Today’s word for Wednesday is egrimony, meaning intense sadness or sorrow. From the Latin, this noun was first listed in a lexicon or dictionary in 1626 according to the OED. It is obsolete now, but has real potential as a character name; you know, like “Egrimony Jones, Steampunk Detective.”
The Locus Award finalists were announced yesterday. This is a pretty competitive list. Aliette de Bodard manages to make both Best Fantasy Novel and best Short Story. Ann Leckie, Neal Stephenson and some other familiar names show up as well. First Novel looks like an intriguing category with Silvia Moreno-Garcia and Kai Ashanti Wilson.
Here are some “not spoilery” comments from the Arthur C Clarke Award judges. These are funny and so familiar! I have said, “I could admire it, but I couldn’t bring myself to like it.” And I loved, “This books deserves to win all kinds of prizes, just not this one.”
And still more on the Clarke Award, because why the heck not?
And, the Shirley Jackson Award shortlist is out. I’m pleased to see Kelly Link’s Get in Trouble on the Collections list, and Ellen Datlow’s The Doll Collection under Anthologies.
And without further ado, on to the Hugo shortlist. The Rabid Puppies managed to get a Chuck Tingle gay erotica (or, dinosaur erotica) story on the Hugo in the Best Story category (because they are all about good stories, people!) Inverse interviewed the reclusive nominee and the results are… well. This needs a Not Safe For Everybody notice; it’s satire (I mean, duh!) and in spite of myself I’m getting a soft spot in my heart for Chuck Tingle, whoever he/she/they is/are. (Wait, maybe that soft spot is my head.) Anyway, the book covers may offend some people—this is gay erotica. Be aware.
The Hugo Discussion Machine is revving up its engines again. George RR Martin’s comments aren’t as weird or funny as Chuck Tingle’s “interview”, but once again they provide perspective.
Black Gate has withdrawn from the Hugo Fanzine shortlist, and George RR Martin has a response. (Both items courtesy of File 770.)
Books and Writing
This is fun. Here is an infographic on how long it takes to read certain books, on average. Disclaimer: your mileage may vary. (Thanks to Ryan.)
Charlie Jane Anders is leaving IO9, a site she helped found. This is a good news/bad news situation. I love her columns and I will miss her movie reviews! On the other hand, she is going to focus on long fiction, and I’m thrilled about that. Her final essay is a manifesto about the importance of science fiction. Who does SFF belong to? Everyone.
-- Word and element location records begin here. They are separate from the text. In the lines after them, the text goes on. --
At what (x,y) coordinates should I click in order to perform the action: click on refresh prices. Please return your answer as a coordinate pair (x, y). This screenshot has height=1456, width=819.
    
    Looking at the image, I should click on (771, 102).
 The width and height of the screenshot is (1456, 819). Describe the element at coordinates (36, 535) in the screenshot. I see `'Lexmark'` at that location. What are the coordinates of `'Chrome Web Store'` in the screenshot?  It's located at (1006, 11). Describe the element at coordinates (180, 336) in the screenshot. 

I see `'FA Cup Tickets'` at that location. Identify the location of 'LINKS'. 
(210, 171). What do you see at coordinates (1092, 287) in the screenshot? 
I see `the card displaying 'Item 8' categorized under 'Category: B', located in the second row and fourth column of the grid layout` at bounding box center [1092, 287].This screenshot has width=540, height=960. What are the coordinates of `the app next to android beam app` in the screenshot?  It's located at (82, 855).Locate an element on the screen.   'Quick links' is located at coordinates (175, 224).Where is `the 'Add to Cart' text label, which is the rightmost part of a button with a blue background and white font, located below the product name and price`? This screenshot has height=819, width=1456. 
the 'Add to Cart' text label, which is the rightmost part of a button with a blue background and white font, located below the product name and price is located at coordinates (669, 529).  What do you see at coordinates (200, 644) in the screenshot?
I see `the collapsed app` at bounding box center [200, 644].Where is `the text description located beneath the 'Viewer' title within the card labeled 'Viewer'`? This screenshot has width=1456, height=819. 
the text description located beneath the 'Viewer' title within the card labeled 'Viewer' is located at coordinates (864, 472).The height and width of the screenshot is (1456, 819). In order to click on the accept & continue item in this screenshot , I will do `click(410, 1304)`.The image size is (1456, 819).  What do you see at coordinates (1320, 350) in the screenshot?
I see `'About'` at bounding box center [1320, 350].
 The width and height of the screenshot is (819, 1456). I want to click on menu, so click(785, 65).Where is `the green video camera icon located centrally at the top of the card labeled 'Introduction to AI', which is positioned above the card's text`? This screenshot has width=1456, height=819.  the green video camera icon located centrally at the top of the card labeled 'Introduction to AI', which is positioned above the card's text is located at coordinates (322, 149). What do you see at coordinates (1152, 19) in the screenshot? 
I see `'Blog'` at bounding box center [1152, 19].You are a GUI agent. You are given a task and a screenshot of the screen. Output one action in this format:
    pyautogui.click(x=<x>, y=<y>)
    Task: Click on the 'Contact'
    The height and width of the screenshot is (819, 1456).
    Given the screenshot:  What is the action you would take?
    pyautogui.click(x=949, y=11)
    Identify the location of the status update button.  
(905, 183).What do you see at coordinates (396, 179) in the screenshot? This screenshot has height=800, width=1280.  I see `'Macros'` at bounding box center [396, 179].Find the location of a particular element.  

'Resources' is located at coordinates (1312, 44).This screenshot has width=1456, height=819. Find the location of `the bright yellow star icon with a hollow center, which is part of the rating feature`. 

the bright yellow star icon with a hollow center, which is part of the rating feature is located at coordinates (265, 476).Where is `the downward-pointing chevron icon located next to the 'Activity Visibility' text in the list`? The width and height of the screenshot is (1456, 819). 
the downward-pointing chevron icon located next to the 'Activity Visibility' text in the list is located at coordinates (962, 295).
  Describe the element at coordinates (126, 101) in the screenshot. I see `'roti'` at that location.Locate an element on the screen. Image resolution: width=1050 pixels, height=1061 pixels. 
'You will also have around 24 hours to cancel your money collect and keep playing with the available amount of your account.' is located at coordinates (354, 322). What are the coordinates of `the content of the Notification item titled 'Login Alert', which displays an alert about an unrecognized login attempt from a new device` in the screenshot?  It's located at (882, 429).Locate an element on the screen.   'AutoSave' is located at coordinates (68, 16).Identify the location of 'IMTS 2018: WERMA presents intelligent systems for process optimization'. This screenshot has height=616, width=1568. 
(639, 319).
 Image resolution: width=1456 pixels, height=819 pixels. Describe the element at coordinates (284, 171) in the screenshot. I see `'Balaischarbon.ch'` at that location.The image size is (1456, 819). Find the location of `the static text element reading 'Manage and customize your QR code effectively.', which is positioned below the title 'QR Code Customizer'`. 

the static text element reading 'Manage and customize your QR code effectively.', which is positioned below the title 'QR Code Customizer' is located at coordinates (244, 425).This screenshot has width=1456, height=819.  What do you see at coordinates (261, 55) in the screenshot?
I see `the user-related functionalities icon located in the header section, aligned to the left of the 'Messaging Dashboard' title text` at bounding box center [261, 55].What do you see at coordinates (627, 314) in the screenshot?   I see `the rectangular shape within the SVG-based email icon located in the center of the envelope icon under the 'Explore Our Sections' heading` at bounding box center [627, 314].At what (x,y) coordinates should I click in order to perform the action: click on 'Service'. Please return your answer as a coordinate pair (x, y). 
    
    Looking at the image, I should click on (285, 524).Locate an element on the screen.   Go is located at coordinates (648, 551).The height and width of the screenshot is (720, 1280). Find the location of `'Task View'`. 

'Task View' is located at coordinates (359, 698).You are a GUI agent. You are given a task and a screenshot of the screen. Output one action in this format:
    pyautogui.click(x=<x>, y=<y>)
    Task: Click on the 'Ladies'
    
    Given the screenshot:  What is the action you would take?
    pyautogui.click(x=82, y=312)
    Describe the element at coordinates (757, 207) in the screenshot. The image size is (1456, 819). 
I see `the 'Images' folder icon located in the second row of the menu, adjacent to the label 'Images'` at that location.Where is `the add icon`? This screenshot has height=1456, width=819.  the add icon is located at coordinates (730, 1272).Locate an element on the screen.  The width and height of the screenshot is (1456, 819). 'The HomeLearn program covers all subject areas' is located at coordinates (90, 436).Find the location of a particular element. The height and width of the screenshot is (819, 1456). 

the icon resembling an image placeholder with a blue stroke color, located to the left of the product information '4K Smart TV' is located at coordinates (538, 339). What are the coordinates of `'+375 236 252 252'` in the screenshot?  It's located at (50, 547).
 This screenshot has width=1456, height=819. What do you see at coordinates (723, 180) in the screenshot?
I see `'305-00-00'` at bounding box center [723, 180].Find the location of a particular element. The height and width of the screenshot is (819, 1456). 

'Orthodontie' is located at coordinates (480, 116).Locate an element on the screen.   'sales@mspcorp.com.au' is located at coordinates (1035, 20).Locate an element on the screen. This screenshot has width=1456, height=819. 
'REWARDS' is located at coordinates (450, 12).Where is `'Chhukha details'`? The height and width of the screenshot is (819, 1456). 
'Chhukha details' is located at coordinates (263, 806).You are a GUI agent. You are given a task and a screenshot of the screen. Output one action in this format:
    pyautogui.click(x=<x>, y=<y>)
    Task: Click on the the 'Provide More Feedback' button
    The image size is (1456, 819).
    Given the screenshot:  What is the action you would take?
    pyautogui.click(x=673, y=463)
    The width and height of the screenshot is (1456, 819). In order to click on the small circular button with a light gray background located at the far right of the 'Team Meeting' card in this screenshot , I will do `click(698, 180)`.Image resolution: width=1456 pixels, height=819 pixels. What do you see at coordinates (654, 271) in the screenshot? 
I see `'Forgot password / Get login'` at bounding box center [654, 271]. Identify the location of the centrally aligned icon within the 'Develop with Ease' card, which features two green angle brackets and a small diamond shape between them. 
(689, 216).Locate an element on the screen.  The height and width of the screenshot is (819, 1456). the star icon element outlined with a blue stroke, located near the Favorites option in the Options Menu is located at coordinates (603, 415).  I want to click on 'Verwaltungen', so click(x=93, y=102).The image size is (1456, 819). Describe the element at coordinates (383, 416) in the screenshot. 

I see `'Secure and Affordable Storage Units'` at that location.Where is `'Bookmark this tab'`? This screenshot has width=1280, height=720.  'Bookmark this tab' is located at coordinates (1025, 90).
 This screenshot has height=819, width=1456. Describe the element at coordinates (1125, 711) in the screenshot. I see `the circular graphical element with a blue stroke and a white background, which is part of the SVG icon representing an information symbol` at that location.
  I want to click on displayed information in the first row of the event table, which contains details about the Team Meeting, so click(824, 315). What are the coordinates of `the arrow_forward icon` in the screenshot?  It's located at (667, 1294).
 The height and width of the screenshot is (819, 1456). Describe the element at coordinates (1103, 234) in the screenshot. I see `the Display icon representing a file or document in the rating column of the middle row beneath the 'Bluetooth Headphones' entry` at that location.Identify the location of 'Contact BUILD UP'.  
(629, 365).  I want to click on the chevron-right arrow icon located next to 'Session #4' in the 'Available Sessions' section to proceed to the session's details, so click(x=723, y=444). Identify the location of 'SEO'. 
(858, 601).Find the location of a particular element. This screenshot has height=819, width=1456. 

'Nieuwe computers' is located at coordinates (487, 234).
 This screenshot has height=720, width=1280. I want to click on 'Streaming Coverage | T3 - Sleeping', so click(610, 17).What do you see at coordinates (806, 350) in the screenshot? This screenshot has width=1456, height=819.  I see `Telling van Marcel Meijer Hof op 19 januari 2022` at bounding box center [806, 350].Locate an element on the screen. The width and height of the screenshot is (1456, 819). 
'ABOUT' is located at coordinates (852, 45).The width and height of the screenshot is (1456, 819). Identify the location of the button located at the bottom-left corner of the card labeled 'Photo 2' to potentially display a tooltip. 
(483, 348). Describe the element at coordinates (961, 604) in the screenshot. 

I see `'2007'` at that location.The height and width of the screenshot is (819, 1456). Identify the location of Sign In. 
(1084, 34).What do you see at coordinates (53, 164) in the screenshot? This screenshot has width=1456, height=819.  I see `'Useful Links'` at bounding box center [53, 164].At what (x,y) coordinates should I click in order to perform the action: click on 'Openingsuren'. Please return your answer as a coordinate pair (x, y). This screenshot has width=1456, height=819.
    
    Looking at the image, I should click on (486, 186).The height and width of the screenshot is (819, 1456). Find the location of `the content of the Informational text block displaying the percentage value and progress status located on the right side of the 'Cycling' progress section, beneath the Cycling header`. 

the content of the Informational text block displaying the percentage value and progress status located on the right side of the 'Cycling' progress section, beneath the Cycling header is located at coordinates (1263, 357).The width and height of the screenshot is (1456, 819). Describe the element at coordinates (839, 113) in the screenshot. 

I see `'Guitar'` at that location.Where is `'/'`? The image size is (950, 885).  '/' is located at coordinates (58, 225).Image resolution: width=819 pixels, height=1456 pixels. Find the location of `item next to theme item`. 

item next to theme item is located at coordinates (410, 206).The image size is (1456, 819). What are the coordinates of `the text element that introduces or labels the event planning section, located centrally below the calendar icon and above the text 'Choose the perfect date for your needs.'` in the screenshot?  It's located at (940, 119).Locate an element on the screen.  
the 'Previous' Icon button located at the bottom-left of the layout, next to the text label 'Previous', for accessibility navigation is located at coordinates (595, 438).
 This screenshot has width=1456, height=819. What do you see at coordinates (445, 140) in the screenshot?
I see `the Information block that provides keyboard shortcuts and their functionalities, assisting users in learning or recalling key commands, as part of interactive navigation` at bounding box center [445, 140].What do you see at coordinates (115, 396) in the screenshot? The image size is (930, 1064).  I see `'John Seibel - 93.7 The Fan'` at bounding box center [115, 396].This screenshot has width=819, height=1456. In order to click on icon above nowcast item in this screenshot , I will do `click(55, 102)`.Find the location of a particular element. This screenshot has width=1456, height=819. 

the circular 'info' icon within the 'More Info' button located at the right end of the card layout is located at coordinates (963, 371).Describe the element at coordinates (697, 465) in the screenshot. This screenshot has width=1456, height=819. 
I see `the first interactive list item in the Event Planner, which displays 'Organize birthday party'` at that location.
Bookriot put together a list of 100 SFF novels by women that thy recommend. Like any “you should read” list, it is a good starting point for a lively discussion.
Doesn’t this sound interesting? At the Clarke Center, science fiction writers and architects meet to imagine “London in 2080;” positing a rising ocean and the proliferation of “megamalls;” but “before the singularity.” (Courtesy of File 770.)
Movies and TV
Wheel of Time may become a TV series after all. Harriet McDougal, Robert Jordan’s widow, made the announcement last week. Last year’s legal difficulties have been resolved and a new studio has acquired the rights to the series. McDougal cautions fans and reminds them that this does not mean there will be a show; only that one obstacle has been removed.
Molly Templeton points out that Quentin Coldwater in The Magicians is no hero, and then asks an interesting question… What if there isn’t a hero? Warning, if you haven’t seen the show, Spoilers. These aren’t really spoilers for the books as much, because the plot has diverged quite a bit from the source material.
On the Lizard Brain blog, Ty Franck noted that for Season Two of The Expanse, the part of kickass Martian Marine Bobbie Draper has been cast. We’ve all had the experience of watching a beloved character on the screen and being startled or even disappointed at the casting choices. How will Frankie Adams, a New Zealand actor, fill the role of Bobbie? Well, see for yourself.
Polygon also has a nice article on the ways video games can help wounded warriors. Some are obvious; helping retrain hand/eye coordination, but the first story, about the two men who bonded over Final Fantasy 7, touched my heart and made me think.
Spoiler Alert: This story does not end well for the weasel. Gizmodo reports a work-stop at the CERN Large Hadron Collider because of a weasel incident. Strangely, these kinds of stories help me understand chaos theory better.
BBC News reports on an article in Nature Journal, discussing the findings of DNA of Ice Age Europeans, those who lived in Europe between 45,000 and 7,000 years ago. The article shows that ancient migration patterns were as expansive and complicated as modern ones, and provide a few surprises along the way.
We have a few Giveaways active. Check here and comment to win a book! A reminder that several of us are participating in the Self Published Fantasy Blog Off.
May the Fourth be With You
And, finally, May the Fourth be with you on this Star Wars Day.